One entitie in two intents

I have one entitie in two intents, but the entiite is only recognized in one intent.

Here it is the NLU extract where de entitie in the intent “quiero_reservar_en” does not work, but in the intent “informa_hotel” work fine.

## intent: quiero_reservar_en
- me gustaria reservar en [Lagomar](hotel)
- quiero reservar en el hotel [lagomar](hotel)
- quisiera reservar en [Lagomar](hotel)
- estoy interesado en reservar en el hotel [lagomar](hotel)
- quiero realizar una reserva en [lagomar](hotel)
- me podes tomar una reserva en [lagomar](hotel)
- se puede realizar una reserva en [lagomar](hotel)
- me gustaria reservar en [Lagosol](hotel)
- quiero reservar en el hotel [lagosol](hotel)
- quisiera reservar en [Lagosol](hotel)
- estoy interesado en reservar en el hotel [lagosol](hotel)
- quiero realizar una reserva en [lagosol](hotel)
- me podes tomar una reserva en [lagosol](hotel)
- se puede realizar una reserva en [lagosol](hotel)
- Es posible realizar una reserva en [lagomar](hotel)
- me comunico para reservar en el hotel [lagomar](hotel)
- le escribo para reservar en [lagomar](hotel) hotel
- me comunico para reservar en el hotel [lagosol](hotel)
- le escribo para reservar en [lagosol](hotel) hotel

## intent: informa_hotel
- [lagomar](hotel)
- [lagosol](hotel)
- [Lagomar](hotel)
- [Lagosol](hotel)
- [lagomar](hotel)

thank you very much

So the intent quiero_reservar_en gets detected successfully, but the entity is not found?

Thank you very much for your answer. Yes, the intent quiero_reservar_en gets detected successfully but the entity is not found. Even more, if the word “hotel” is before the entity it’s gets detected successfully.

So, why if it’s write like this, Quiero reservar en [lagomar](hotel) hotel the entitie gets detected successfully. But if it’s write like this Quiero reservar en hotel [lagomar](hotel) the entitie is not detected, and this is the natural way of speack.

Can you share you pipeline configuration?
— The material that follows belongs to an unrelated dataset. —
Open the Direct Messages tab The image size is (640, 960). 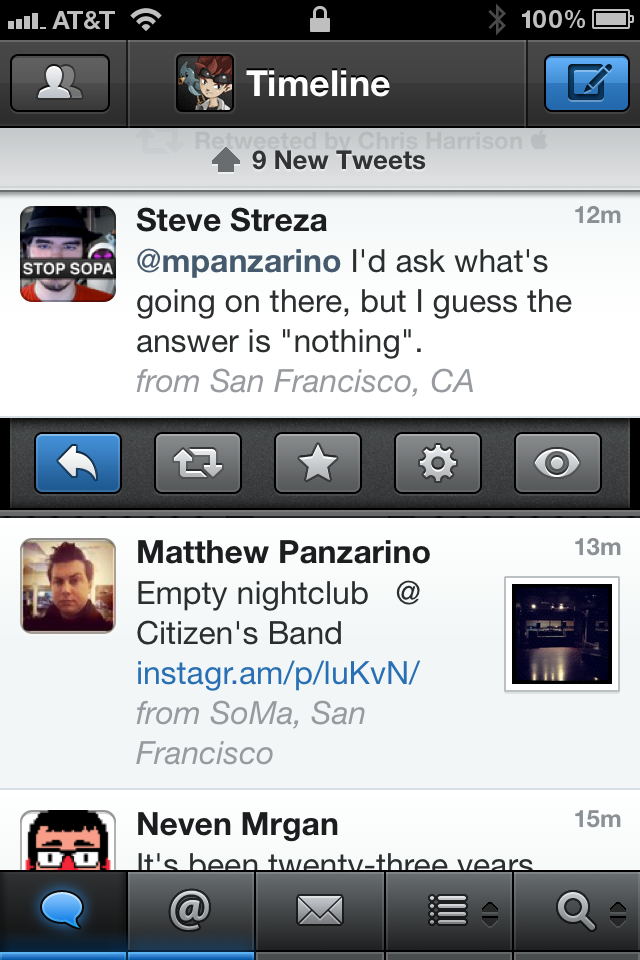tap(320, 910)
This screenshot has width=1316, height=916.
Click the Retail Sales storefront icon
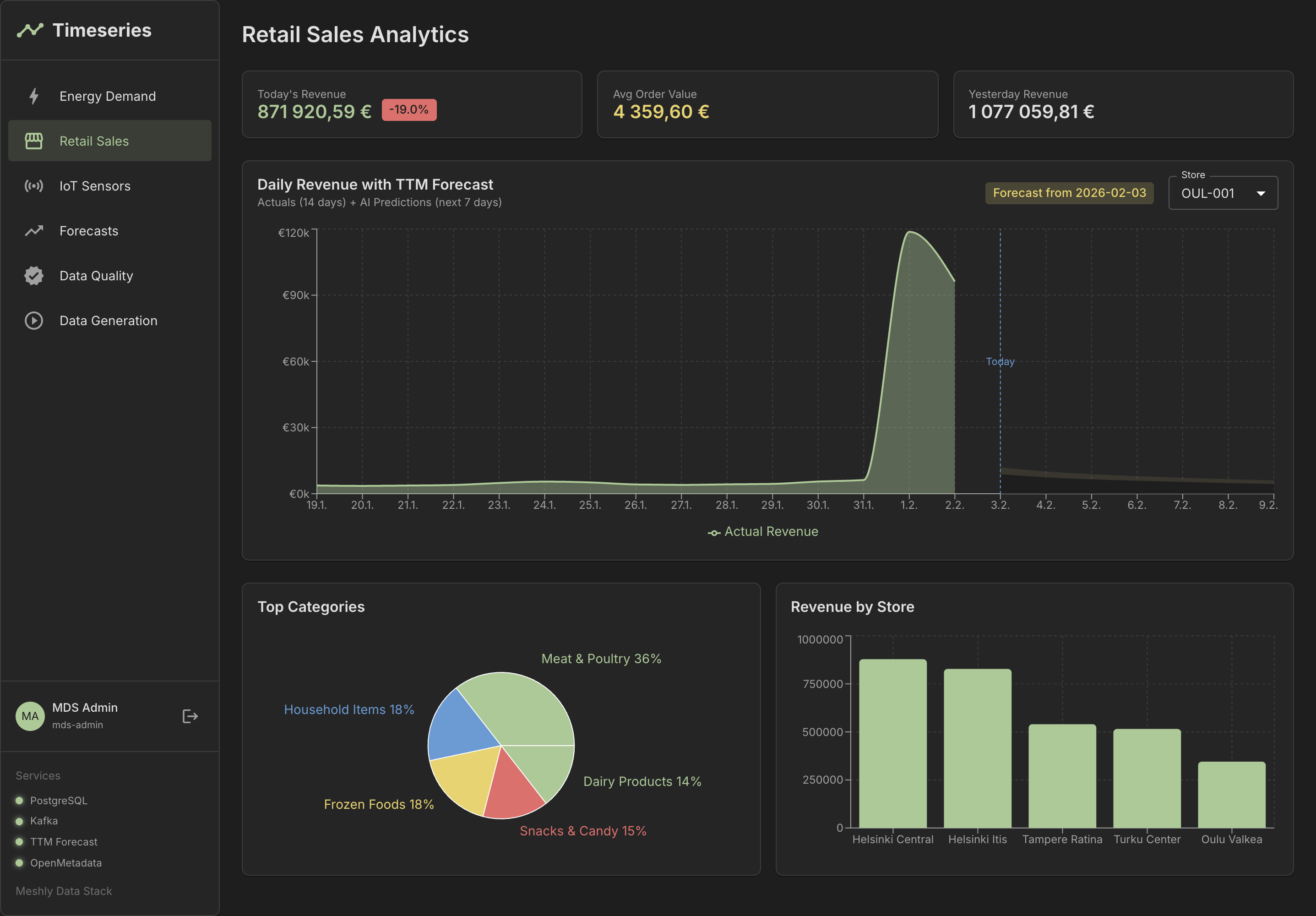click(34, 141)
And have you tried to add more examples with entities?

Yes, here it is the pipeline configuration:

pipeline: supervised_embeddings

i’d tried with more examples, i think the problem is that the entitie in located in the end of the sentens wich is the natural way of speaking, so the NLU can’t detected well. there is a way to fix this?

thanks !!

mmhh… should not be a problem that the entity is located at the end of the sentence. You could try lookup tables (Training Data Format), that might help. Other than that, more training data should also help. If that is also not working you can also try out passing custom features to the entity extractor (Entity Extraction), but I would first try out lookup tables.

You could also evaluate your NLU model to see when the model makes mistakes, that might help to identify what the problem is (see Evaluating Models).